* Exercise objective
Each line containing the string "next" should be copied out of the entries.

* Data supplied
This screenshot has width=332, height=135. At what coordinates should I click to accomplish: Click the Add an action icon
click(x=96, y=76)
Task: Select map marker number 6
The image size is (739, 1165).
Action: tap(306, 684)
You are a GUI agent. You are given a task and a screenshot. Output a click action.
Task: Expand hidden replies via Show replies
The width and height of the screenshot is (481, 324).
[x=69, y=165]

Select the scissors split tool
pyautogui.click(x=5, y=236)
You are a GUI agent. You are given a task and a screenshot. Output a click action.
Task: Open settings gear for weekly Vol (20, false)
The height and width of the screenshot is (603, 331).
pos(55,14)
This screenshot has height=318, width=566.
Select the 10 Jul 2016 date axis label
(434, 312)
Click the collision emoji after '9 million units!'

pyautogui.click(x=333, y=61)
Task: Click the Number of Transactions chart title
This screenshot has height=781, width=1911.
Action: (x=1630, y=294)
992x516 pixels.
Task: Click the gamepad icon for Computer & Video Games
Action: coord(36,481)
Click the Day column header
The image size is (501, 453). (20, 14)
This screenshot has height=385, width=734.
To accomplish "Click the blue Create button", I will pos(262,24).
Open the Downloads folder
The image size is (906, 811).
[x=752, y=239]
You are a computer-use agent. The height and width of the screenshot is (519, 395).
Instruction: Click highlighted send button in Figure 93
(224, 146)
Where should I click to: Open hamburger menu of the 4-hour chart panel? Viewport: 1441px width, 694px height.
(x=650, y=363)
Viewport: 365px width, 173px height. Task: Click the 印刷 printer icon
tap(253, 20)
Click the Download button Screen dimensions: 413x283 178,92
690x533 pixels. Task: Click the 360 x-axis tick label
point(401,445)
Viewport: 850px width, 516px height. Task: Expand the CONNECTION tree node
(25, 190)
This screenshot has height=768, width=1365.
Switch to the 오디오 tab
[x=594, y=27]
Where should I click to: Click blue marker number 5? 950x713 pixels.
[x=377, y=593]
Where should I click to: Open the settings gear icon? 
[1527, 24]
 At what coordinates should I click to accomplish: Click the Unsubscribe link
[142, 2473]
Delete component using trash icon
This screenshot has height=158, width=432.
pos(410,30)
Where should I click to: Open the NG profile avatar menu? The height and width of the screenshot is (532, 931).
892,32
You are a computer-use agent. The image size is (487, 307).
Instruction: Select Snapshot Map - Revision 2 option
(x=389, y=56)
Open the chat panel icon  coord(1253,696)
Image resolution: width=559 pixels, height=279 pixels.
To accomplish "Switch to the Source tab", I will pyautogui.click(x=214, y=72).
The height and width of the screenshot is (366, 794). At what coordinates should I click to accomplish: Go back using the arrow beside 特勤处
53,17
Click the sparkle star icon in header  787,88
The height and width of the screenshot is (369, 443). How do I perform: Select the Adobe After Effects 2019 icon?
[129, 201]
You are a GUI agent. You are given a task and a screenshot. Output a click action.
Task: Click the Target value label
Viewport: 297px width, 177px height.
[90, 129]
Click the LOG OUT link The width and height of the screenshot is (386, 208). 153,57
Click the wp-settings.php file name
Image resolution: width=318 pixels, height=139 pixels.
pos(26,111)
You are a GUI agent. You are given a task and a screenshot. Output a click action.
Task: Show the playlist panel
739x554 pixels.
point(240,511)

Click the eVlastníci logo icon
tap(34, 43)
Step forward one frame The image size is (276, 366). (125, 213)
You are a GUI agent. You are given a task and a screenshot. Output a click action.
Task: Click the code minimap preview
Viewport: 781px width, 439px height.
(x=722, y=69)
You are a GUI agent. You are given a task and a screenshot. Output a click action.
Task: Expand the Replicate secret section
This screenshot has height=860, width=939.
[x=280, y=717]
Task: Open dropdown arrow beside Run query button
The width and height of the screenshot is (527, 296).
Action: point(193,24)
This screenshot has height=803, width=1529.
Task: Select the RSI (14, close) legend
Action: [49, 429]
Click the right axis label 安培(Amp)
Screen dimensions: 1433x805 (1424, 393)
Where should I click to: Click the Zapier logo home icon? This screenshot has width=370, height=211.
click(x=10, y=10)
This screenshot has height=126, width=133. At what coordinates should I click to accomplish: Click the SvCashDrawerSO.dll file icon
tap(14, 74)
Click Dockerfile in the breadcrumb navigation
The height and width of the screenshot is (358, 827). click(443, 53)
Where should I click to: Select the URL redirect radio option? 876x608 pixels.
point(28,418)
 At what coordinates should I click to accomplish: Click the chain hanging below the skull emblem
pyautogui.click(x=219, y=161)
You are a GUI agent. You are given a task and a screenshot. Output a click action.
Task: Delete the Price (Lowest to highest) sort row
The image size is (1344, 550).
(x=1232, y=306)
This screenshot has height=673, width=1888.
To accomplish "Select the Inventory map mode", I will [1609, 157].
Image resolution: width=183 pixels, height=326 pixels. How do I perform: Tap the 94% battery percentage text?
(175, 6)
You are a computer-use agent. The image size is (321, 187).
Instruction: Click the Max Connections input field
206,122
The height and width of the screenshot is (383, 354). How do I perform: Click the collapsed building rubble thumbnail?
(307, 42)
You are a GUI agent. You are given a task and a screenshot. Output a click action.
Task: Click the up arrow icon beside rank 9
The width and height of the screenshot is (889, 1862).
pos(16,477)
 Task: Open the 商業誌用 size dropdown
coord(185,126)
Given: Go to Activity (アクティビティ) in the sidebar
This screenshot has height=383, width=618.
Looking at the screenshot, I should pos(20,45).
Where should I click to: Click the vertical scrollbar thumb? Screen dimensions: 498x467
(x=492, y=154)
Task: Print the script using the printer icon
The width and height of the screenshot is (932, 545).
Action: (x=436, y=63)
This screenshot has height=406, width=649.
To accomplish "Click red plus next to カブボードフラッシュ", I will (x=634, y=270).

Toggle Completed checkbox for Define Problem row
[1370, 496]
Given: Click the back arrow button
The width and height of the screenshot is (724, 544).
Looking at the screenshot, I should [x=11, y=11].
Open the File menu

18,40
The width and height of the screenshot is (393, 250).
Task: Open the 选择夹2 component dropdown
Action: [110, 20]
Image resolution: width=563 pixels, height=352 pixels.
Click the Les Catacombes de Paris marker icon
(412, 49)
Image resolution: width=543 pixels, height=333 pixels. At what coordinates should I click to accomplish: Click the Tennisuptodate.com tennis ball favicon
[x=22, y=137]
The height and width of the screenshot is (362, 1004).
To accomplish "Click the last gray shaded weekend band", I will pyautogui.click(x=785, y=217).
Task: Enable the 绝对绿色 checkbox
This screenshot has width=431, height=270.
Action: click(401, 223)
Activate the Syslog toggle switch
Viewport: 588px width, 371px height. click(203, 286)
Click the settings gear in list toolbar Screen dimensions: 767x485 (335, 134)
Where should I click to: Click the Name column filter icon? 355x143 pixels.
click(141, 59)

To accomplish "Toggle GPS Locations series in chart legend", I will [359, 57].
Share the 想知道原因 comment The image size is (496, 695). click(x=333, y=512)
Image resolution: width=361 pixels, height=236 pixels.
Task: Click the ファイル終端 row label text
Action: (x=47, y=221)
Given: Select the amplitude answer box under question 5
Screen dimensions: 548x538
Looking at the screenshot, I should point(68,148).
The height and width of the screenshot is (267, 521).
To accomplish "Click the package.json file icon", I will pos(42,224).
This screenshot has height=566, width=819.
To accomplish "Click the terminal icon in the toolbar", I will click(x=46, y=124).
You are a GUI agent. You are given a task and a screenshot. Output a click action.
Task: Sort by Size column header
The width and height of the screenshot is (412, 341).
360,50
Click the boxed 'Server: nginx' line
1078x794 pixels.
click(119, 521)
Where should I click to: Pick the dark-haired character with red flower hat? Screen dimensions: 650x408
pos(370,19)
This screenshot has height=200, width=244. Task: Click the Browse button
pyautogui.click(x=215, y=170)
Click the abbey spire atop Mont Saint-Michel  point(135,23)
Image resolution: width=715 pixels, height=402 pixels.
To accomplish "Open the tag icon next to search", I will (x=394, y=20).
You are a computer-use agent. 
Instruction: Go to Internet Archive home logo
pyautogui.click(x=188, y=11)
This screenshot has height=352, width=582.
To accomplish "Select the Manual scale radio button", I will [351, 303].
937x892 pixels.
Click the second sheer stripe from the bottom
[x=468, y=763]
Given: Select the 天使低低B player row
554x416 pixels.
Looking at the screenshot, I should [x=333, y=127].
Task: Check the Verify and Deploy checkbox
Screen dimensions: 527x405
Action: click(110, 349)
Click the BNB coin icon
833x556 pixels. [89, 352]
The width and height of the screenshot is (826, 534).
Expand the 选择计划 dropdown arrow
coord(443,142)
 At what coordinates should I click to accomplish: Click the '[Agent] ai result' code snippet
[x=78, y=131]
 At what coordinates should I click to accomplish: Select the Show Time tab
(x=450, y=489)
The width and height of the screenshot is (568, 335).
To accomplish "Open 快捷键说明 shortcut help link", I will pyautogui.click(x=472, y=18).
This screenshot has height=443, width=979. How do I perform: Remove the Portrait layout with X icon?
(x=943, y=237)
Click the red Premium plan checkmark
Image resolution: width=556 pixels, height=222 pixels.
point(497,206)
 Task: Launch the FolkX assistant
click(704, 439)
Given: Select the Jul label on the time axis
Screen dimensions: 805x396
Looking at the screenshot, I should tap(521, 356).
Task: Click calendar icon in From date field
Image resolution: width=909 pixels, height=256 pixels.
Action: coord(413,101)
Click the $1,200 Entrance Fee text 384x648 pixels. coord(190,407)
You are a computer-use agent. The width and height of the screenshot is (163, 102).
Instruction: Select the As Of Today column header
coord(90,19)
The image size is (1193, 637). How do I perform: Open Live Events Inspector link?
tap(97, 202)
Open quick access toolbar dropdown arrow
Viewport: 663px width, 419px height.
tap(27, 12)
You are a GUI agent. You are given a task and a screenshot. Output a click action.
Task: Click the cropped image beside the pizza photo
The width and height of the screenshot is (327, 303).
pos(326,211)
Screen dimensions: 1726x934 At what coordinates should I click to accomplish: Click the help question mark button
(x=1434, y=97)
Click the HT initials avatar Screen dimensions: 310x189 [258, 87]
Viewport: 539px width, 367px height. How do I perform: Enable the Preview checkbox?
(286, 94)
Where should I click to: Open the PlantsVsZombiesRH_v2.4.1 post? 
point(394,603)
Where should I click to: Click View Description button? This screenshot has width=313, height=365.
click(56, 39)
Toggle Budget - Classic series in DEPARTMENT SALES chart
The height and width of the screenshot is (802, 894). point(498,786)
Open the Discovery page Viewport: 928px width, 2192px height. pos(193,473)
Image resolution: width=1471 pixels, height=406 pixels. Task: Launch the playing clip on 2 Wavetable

* Result of the task
To accomplish "Click red plus next to カブボードフラッシュ", I will (x=634, y=270).
To accomplish "Open the tag icon next to search", I will (x=394, y=20).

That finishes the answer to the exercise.